Proactive people are action-oriented and start tasks before they are motivated to do so.  The motivation comes after they have already started.  They let their behavior drive their motivation to finish the task.  In this case, it is action before feelings.  Reactive people, on the other hand, need to feel like doing something before they act.  Consequently, they are much more likely to procrastinate than proactive people.

While proactive people are future-oriented, always taking the initiative, reactive people are not usually goal-oriented, and instead, take the path of least resistance.  They need external motivation to act, such as urgency, crises, threats, promised rewards, and direction.

Proactive people make good leaders because they plan and visualize the future and are self-motivated.  Reactive people are usually followers, not visionaries.  They seek direction.  And by procrastinating, they push future accomplishments even farther into the future.

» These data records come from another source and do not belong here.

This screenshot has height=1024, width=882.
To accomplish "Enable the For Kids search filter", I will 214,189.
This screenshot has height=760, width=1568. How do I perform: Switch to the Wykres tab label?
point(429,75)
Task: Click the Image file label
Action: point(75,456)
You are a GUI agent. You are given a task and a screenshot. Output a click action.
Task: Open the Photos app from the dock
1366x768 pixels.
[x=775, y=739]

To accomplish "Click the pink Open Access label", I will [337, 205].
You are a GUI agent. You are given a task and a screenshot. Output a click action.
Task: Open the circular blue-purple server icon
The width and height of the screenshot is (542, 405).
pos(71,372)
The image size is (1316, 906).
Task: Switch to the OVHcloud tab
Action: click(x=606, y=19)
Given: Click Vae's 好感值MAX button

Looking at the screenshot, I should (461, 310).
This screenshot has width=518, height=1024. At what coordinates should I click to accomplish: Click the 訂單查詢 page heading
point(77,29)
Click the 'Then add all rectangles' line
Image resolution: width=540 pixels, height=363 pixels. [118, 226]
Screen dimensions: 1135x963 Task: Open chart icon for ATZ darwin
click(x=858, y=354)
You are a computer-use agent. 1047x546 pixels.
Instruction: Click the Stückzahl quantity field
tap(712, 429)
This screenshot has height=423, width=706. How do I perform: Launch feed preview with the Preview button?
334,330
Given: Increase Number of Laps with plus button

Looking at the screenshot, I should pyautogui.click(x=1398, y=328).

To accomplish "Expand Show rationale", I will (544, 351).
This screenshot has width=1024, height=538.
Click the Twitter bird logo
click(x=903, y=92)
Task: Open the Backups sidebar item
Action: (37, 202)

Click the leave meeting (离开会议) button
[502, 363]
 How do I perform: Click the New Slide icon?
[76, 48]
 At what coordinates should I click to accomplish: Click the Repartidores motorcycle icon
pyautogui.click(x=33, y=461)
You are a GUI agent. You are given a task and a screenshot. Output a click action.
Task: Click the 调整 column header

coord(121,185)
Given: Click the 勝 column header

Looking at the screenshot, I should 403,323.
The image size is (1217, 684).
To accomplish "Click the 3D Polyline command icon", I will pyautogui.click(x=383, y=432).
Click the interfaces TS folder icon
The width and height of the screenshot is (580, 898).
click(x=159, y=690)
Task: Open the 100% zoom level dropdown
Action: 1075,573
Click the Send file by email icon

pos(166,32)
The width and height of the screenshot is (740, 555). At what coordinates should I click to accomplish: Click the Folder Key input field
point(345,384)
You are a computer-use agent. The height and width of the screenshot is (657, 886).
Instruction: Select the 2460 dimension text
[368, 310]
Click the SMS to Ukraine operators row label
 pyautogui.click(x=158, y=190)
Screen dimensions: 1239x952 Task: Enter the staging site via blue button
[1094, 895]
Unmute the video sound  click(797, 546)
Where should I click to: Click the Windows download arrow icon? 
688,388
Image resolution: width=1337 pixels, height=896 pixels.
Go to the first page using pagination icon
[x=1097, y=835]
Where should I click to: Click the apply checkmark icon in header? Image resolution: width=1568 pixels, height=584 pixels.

To be fair, we are all proactive to a degree, thanks to the frontal lobes of our brains.  Although scientists still do not fully understand the workings of our brains, it seems they have established that human cognition is forward looking, proactive, rather than reactive.  As Elkhonen Goldberg writes in his book, The New Executive Brain, “the prefrontal cortex plays a central role in forming goals and objectives and then in devising plans of action required to attain those goals.”

The bad news is that it takes 20 or more years for these executive skills to fully develop, and they develop to different degrees.  But the good news is that the brain is malleable, and we can all become more proactive once we set our minds to it.  I discuss how to do this in my e-book, How to Become a Proactive Person, published by Bookboon.  I have also completed a second e-book, The Proactive Manager, yet to be published, which discusses our proactive brain in greater detail.

In this latter book, I mention the ability of the brain to use experiences from our past to predict future outcomes even though we cannot consciously recall them.  This is based on the belief that everything within our range of sight, hearing, smell, and other senses is recorded by the brain.  But to assist the brain in recalling any relevant information we must at least be mindful (in the “now”) when the experience occurs.

One way to be mindful with experiences such as reading, attending lectures, taking training courses, watching educational videos and so on is to apply Mark Fritz’s suggestion in his book, The Truth About Getting Things Done.  He suggests that once the experience is over, ask yourself, “How can I apply this to my life?”  The thinking is that information is useless if not used, and spending a few minutes thinking about possible applications, causes of the brain to associate what you have learned with ways to apply it rather than just information at hand.  The brain is then more likely to use it in its proactive mode when a relevant situation arises requiring such information.

Other ways of helping your brain become more proactive that I discuss in my book, The Proactive Manager, include physical exercise, memory training exercises, seeking variety in your life, reading as much as possible, engaging in lifelong learning, building and maintaining relationships, reducing stress, adopting a positive attitude, getting plenty of sleep, and spending time in nature.

All these activities contribute to cognitive reserve and strengthen your brain-based “executive function,” which are responsible for your proactive nature. And of course, practising proactive strategies such as planning, preparation, visualization, making up checklists, getting ahead of your work, organizing, and so on also prime the proactive pump, so to speak. These our discussed in the books as well.